Your instructions =
Go line by line through the entries below and count those containing the string "agent"; give only the count.

Material provided =
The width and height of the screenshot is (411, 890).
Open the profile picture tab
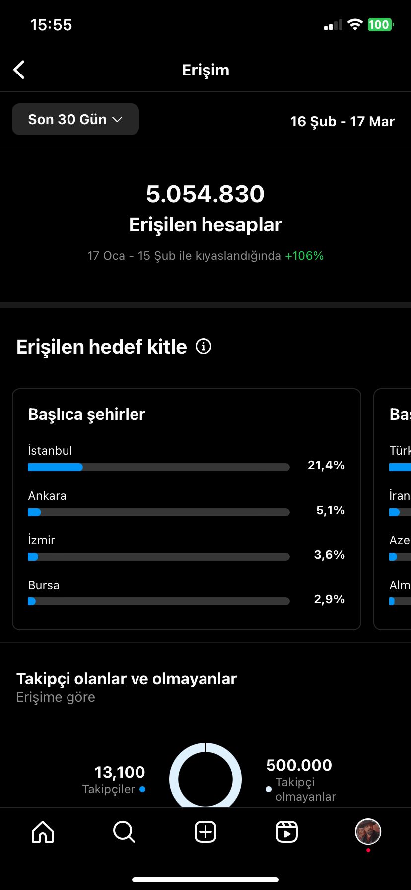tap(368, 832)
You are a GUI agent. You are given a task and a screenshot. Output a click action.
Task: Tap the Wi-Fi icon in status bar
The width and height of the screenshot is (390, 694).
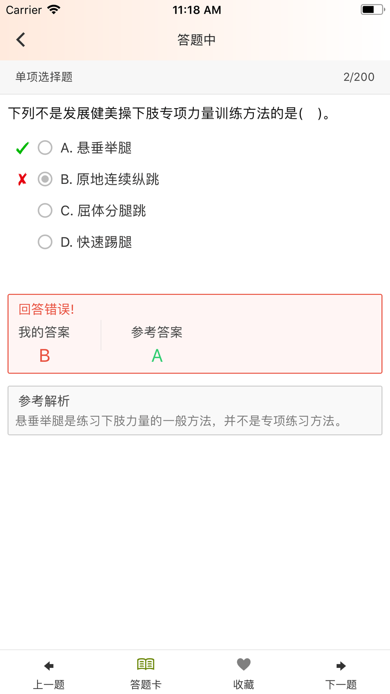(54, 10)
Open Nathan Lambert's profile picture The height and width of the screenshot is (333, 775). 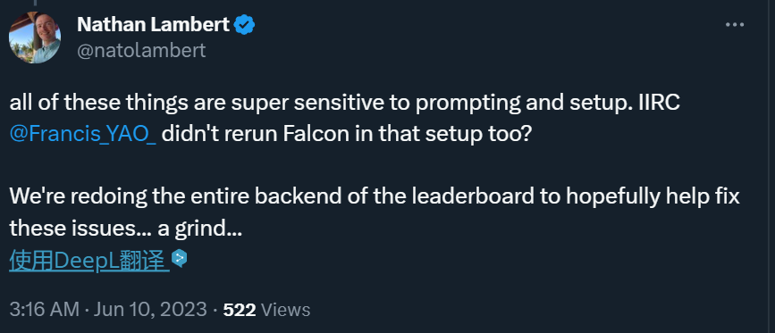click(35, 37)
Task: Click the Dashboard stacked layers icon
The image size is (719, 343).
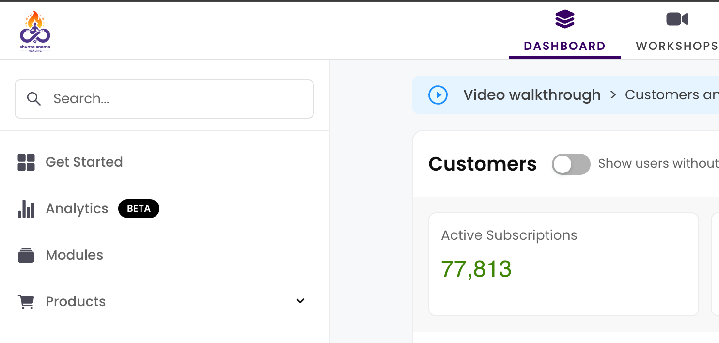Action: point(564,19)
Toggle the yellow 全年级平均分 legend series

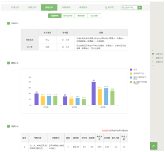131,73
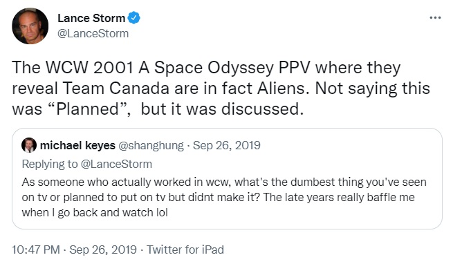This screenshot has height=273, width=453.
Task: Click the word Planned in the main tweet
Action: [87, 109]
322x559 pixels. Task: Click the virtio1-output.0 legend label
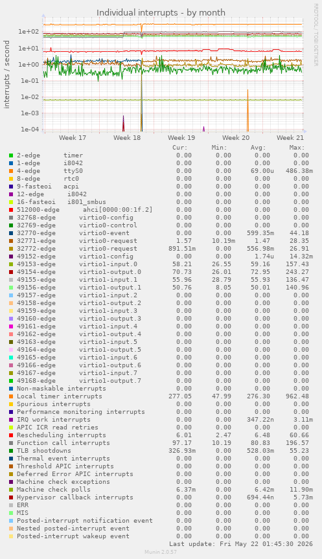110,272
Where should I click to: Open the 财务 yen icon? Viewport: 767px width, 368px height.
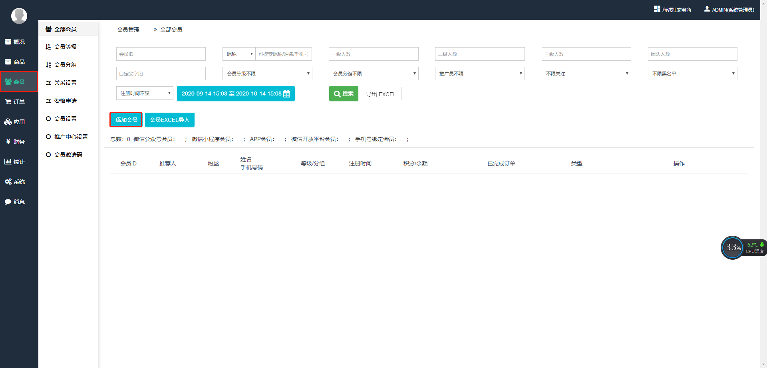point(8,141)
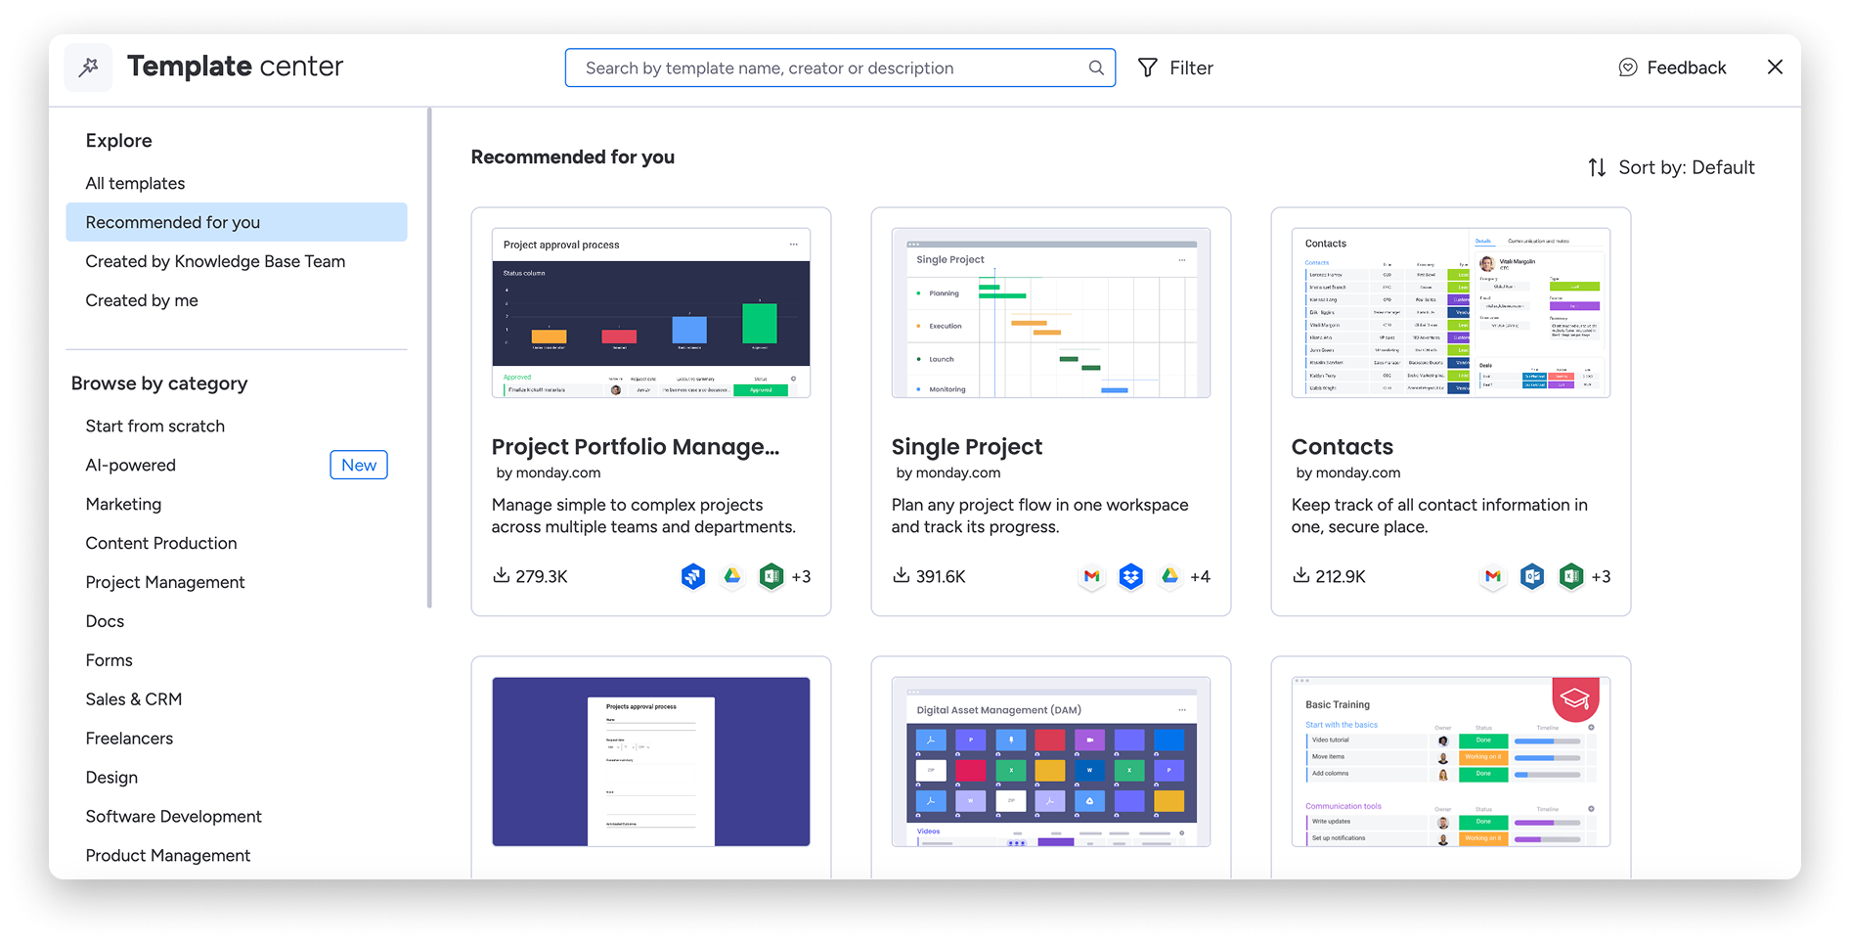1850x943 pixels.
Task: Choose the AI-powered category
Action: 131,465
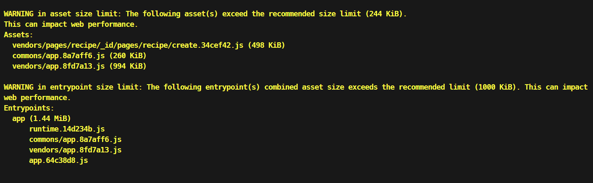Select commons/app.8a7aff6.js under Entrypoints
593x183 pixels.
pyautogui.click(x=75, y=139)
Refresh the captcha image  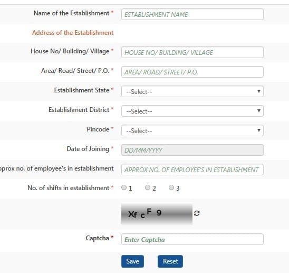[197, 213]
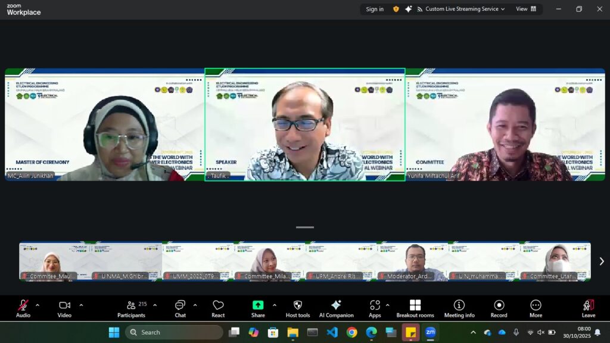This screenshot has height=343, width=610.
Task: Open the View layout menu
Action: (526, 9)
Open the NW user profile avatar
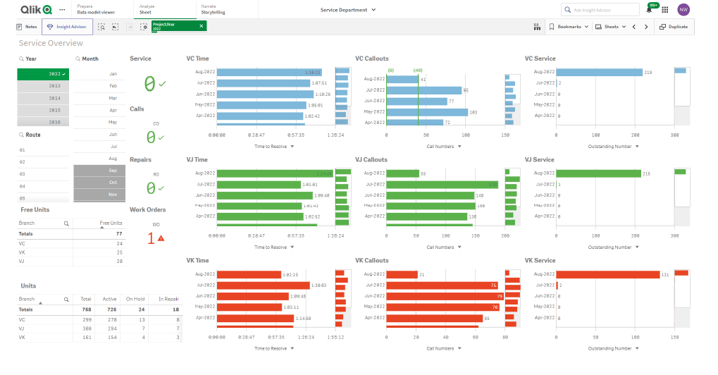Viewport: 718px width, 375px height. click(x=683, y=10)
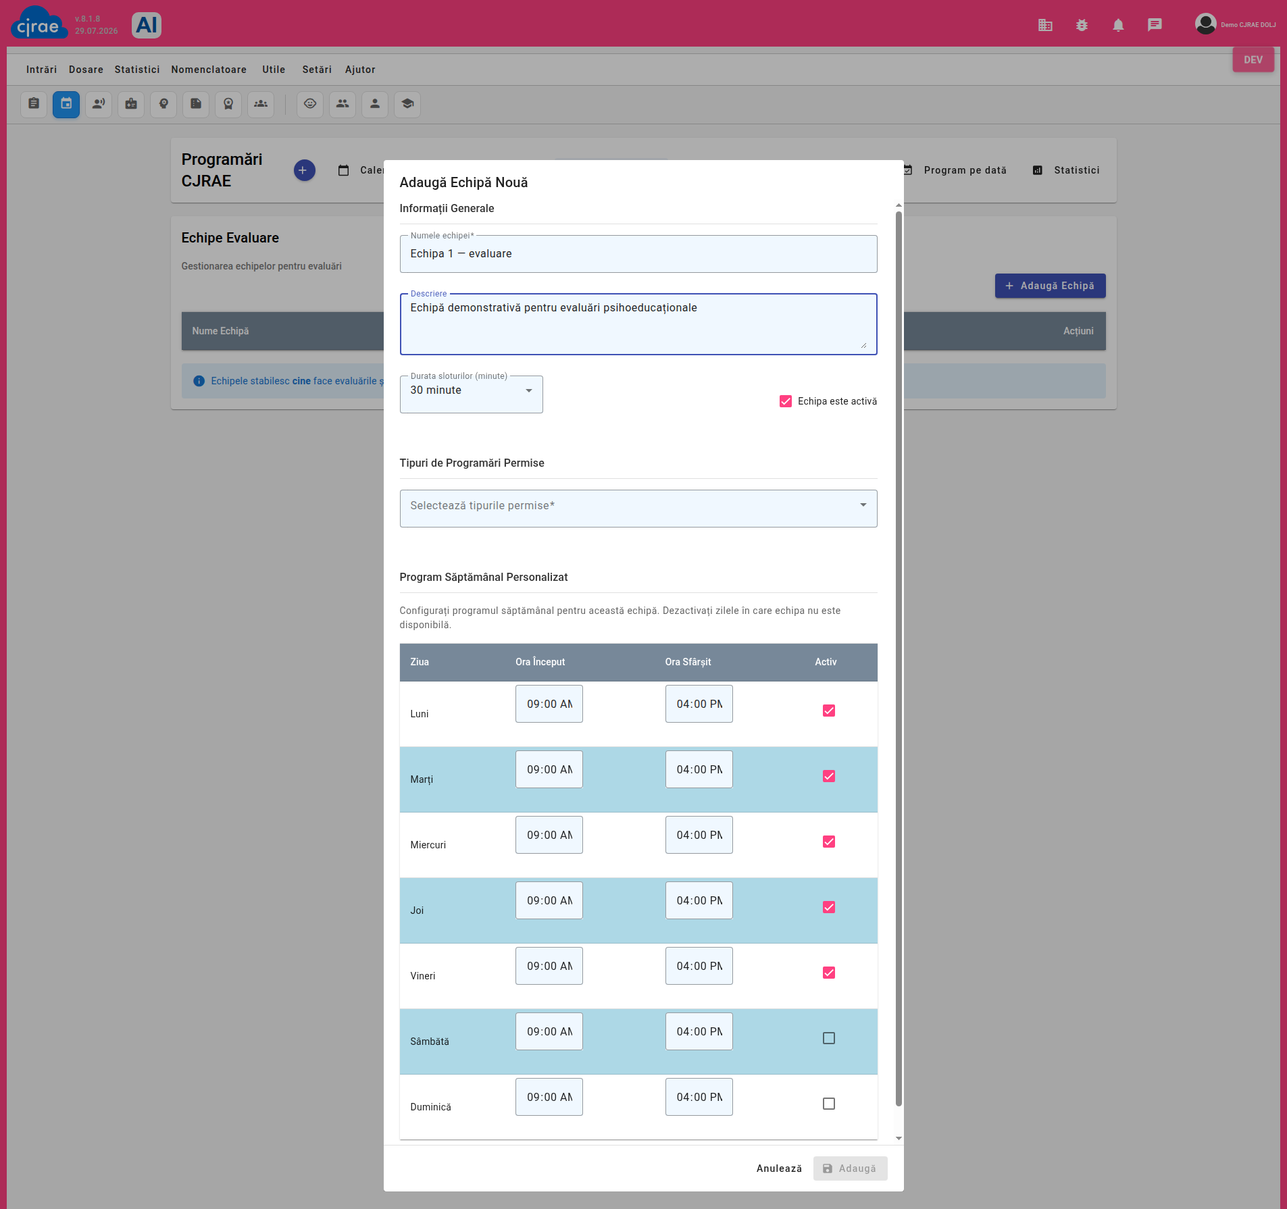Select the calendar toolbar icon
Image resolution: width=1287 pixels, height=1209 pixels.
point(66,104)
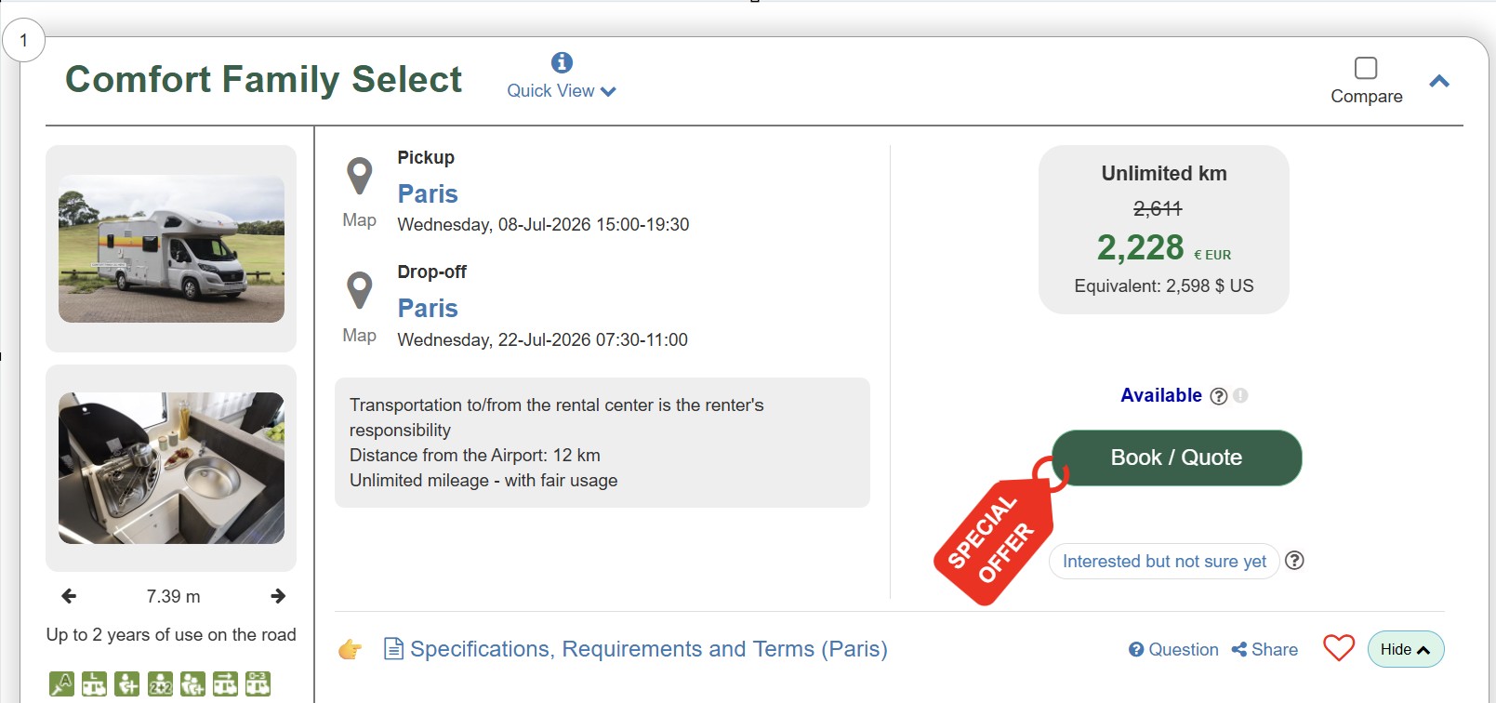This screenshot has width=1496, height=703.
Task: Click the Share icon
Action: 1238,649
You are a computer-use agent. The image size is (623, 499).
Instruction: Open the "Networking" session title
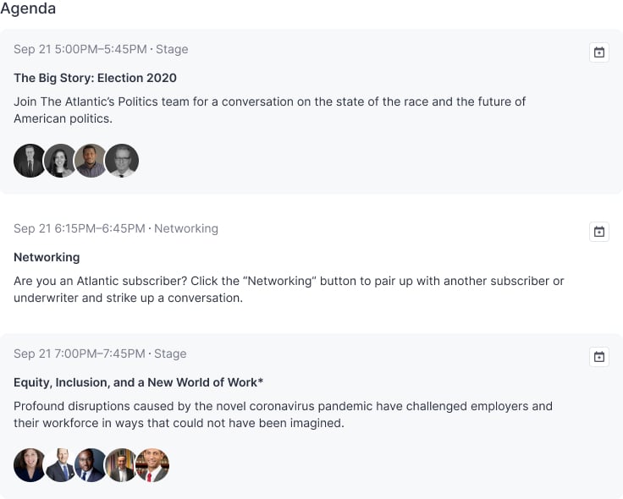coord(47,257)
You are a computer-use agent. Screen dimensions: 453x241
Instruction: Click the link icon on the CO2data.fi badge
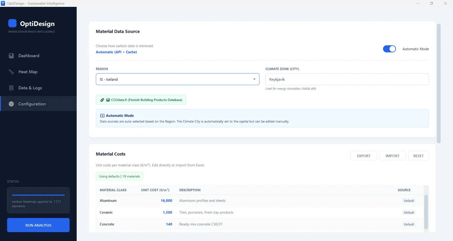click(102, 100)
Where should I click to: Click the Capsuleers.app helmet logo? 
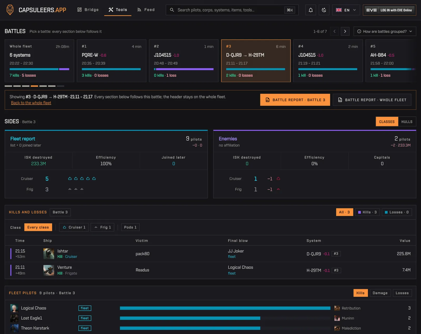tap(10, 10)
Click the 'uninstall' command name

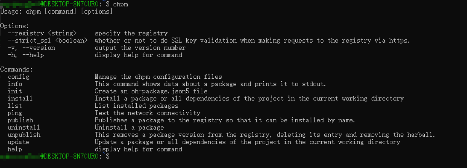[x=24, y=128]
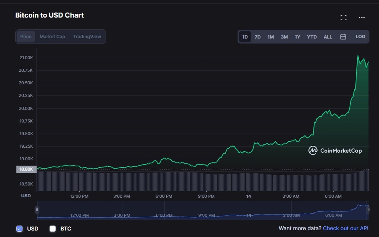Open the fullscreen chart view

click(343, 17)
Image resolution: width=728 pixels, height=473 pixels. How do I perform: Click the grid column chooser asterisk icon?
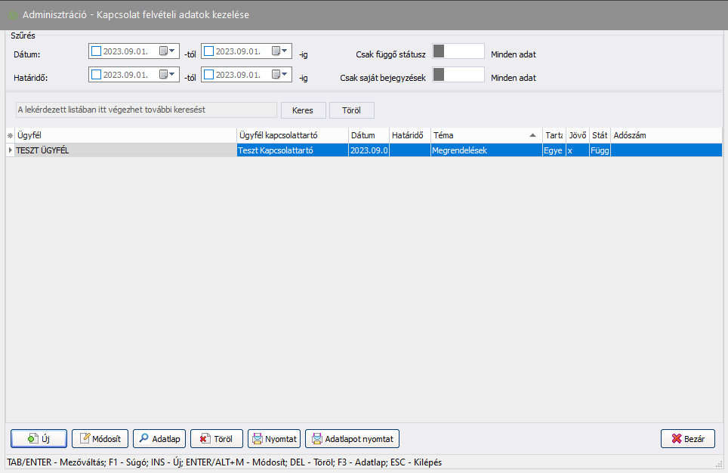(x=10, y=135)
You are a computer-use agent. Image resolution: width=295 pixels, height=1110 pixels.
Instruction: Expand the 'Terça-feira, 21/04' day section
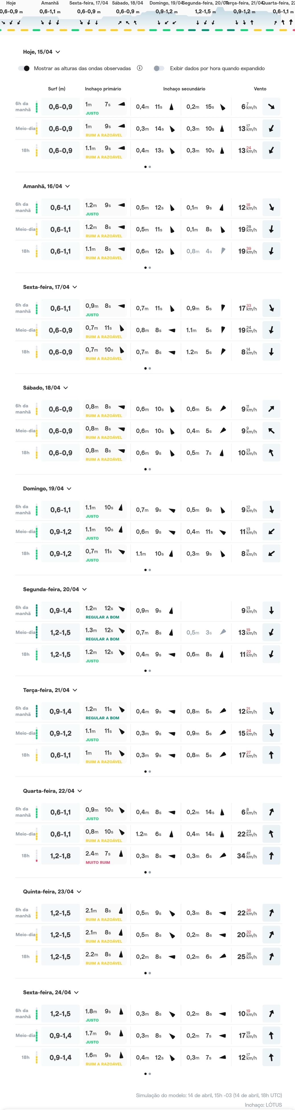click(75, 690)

Final answer =
4